久留里駅と上総亀山駅で下車して、駅周辺を散策した。

久留里駅には徒歩5分ぐらいのところにセブンレイブンもあり、車通りも結構あったが、上総亀山駅周辺は閑散としていた。駅前には古い雑貨屋が一軒だけ営業していて、昔の木村拓哉さんのポスターがあって懐かしかった。

photo by Gettyimages

上総亀山駅の周辺は、見渡す限り観光資源はなかったが、Googleマップでみると、観光スポットとして、亀山湖があり、久留里線周辺にはゴルフ場がいくつかあった。しかし、これは先にも触れたが、都心からはバスやクルマで来た方が便利で速い。

鉄道トレンド総研の東香名子氏は、久留里線の現状をこう解説する。

久留里線は房総半島の真ん中で線路が止まってしまっていて、外房、つまり太平洋側へ抜けられないままの状態だ。

このように、公共交通機関において営業距離が短く、かつ起点もしくは終点のどちらかが他の路線に接続していない行き止まり路線のことを、人間の体内の臓器になぞらえて『盲腸線』と呼ばれている。

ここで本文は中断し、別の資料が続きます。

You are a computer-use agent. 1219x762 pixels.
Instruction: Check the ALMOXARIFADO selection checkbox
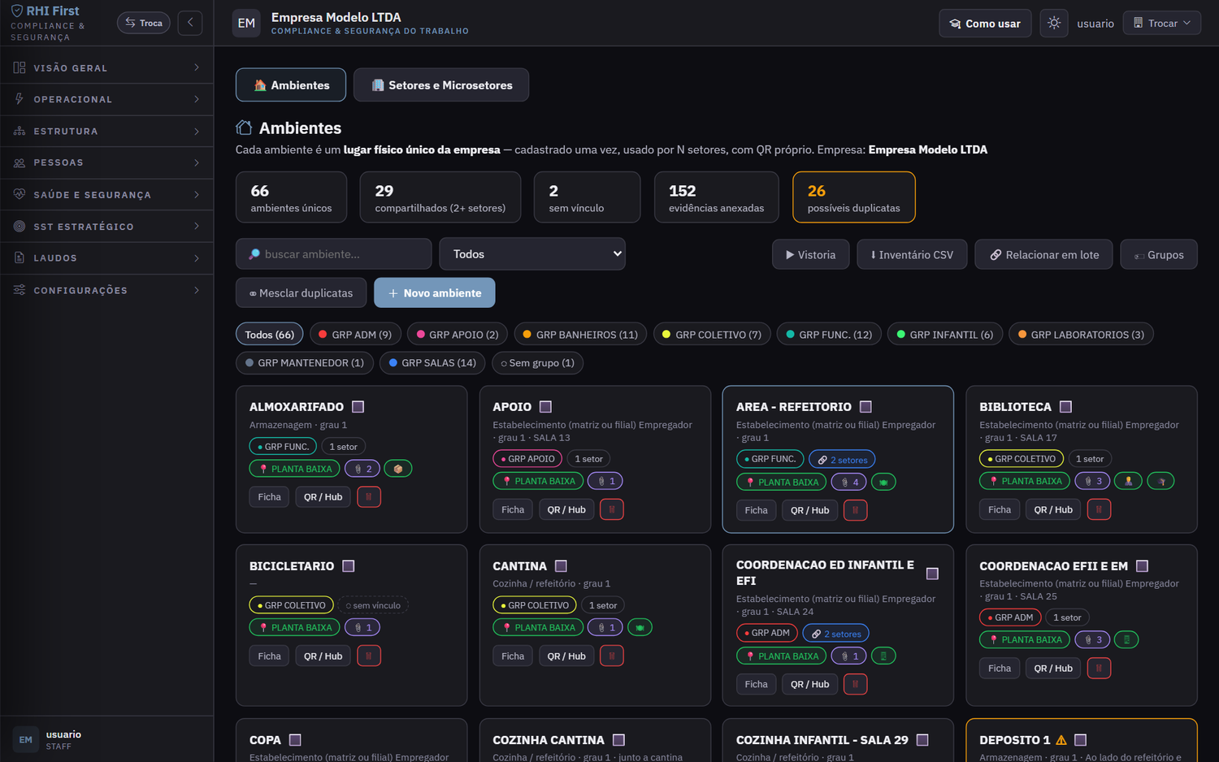click(x=358, y=406)
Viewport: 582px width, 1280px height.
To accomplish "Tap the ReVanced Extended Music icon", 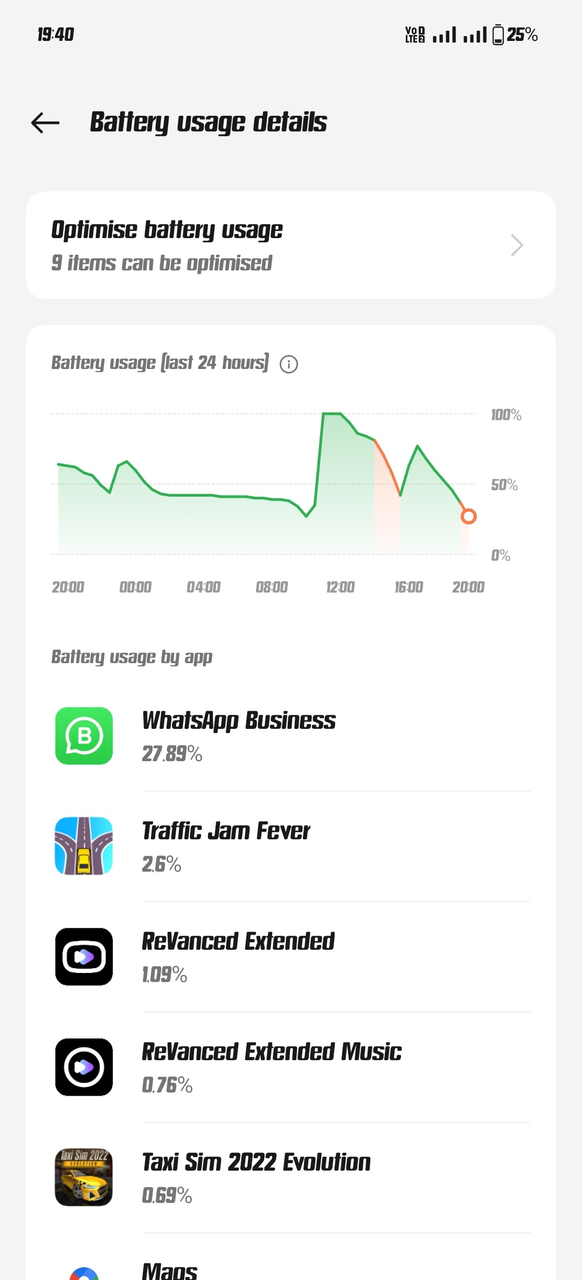I will point(84,1067).
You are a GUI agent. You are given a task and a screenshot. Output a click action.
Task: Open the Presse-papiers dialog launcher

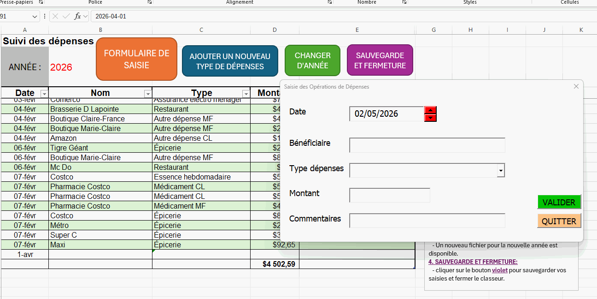[x=41, y=2]

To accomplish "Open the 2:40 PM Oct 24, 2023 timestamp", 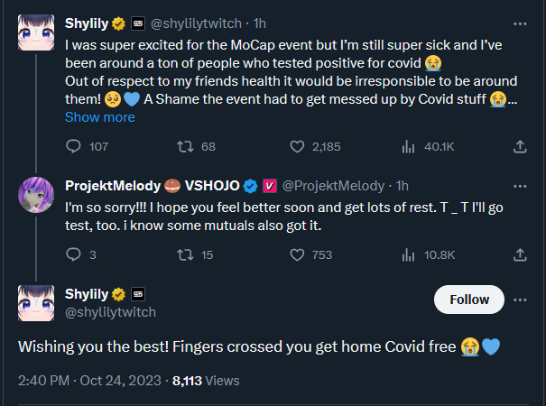I will (x=89, y=381).
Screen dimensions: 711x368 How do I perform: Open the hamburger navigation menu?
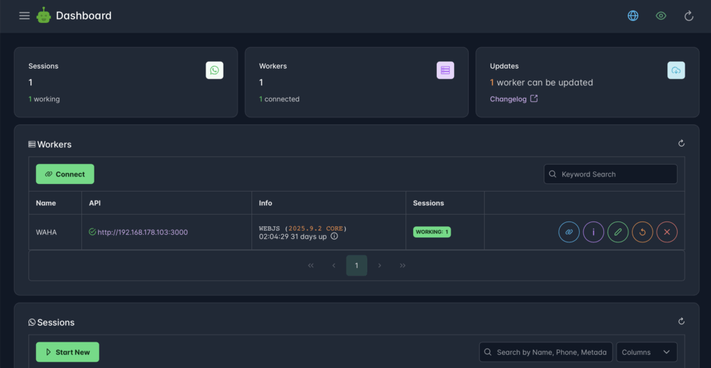[x=24, y=15]
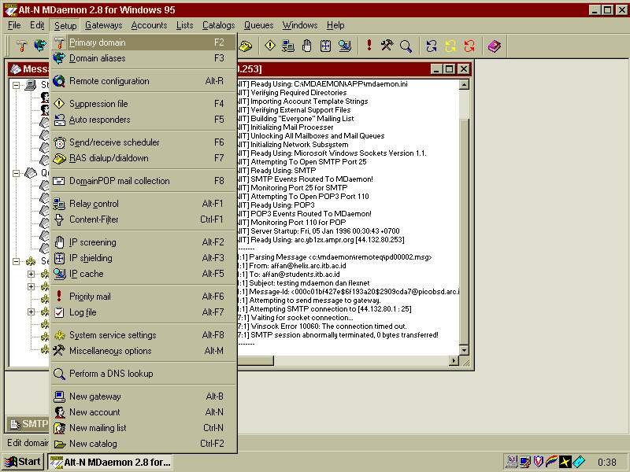Click the red exclamation Priority mail toolbar icon
Screen dimensions: 630x472
(x=369, y=46)
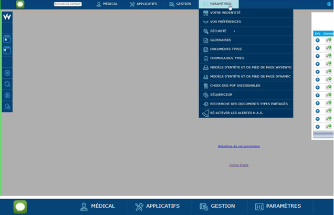Open the Médical menu in top bar
This screenshot has height=215, width=334.
[x=107, y=4]
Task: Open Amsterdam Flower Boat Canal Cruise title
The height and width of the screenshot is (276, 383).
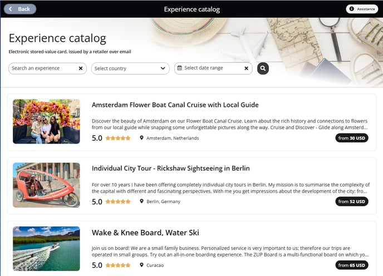Action: (x=175, y=105)
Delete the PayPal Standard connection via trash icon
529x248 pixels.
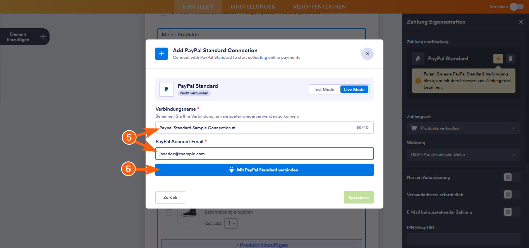tap(510, 58)
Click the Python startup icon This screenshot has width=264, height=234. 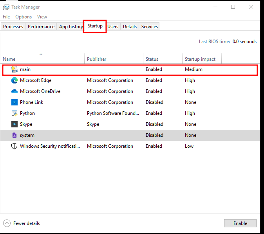tap(14, 113)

久留里線が赤字の根本的原因は、盲腸線になっていて利便性が低いためだ。だったら、太平洋側まで抜けるように線路を延伸すれば良いと考えるかもしれないが、久留里線と並行するように、小湊鐵道といすみ鉄道を利用して太平洋へ抜けることができる路線が存在していて、久留里線を延伸するメリットは極めて少ない

税金のムダ遣い

この八方塞がりの久留里線について、産経新聞(9月10日付)が報じたところによれば「君津など3市と県、JR東日本千葉支社でつくる『久留里線活性化協議会』は昨年度、沿線地域をサイクリングで回るなど10件のイベントを実施し、549人が訪れた」のだという。549人が往復420円の乗車券を買ったとして、23万580円の運賃収入にしかなっていない。民間会社のJRが営業施策にいくら注ぎ込もうと勝手だが、このキャンペーンは「焼け石に水」としか言いようがなく、協議会につぎ込まれる税金は、ムダ遣いだ。

 

君津市の石井宏子市長は久留里線について「市民生活に欠かすことのできない路線であり、市内外からの観光にも利用されるなど沿線地域活性化の役割を担っている」と7月28日の会見でコメントしているが、これ以上の「延命治療」はお金の無駄遣いだ。

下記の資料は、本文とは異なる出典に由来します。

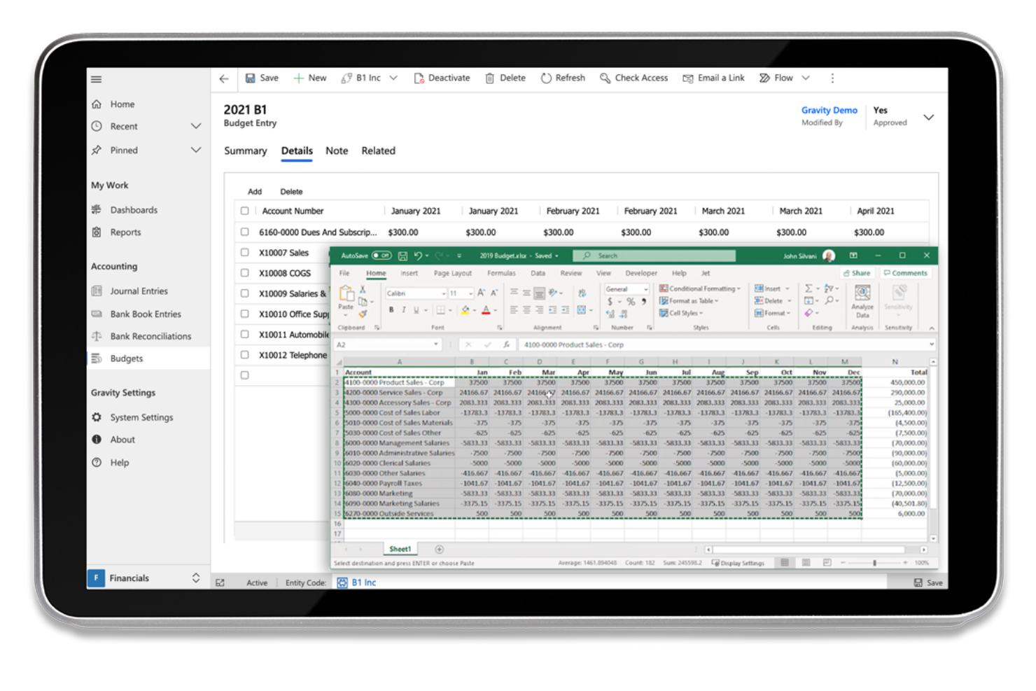Click the Excel Paste clipboard icon
Viewport: 1036px width, 691px height.
tap(346, 294)
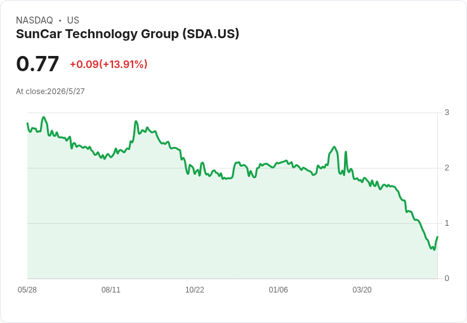Click the y-axis value 2
This screenshot has width=467, height=323.
[x=447, y=168]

市民生活に欠かせないというが、ほとんどの市民は車生活だ。

年間100万円しか売上しかない路線に、沿線地域活性化の役割を担わせてどうする気なのだろうか。先述の産経新聞には「上総亀山駅近くに40年以上住んでいるという60代の主婦は『周りの人は車生活。最近は(同線を)ほとんど利用していない』と話す」とあった。

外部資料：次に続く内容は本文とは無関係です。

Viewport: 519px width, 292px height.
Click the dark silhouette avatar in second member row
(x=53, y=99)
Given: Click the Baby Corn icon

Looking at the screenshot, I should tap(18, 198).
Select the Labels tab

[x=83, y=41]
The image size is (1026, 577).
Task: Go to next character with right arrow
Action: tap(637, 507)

通学に必要というが、そもそも近くにバスが走っているし、例えば、実業家の堀江貴文氏は中学校時代に片道20kmを自転車通勤をしていたという。久留里駅から上総亀山駅までは、堀江氏の通学距離の半分の9.6kmだ。

君津市は、『ALWAYS 三丁目の夕日』的、昭和ノスタルジーに浸っている場合なのか。街のシンボルというが、久留里線は、30年後の君津市においてもシンボルたり得るのだろうか。 久留里線を走る列車は、首都圏でも珍しい「軽油で走るディーゼルカー」だという人もいる。そんなに希少価値があるというのなら、さっさと久留里城址資料館に車両を納めて過去との決別を図るときだ。久留里線の乗客がもしも1万人増えたところでどうにもならない。赤字路線の延命措置は不要だ。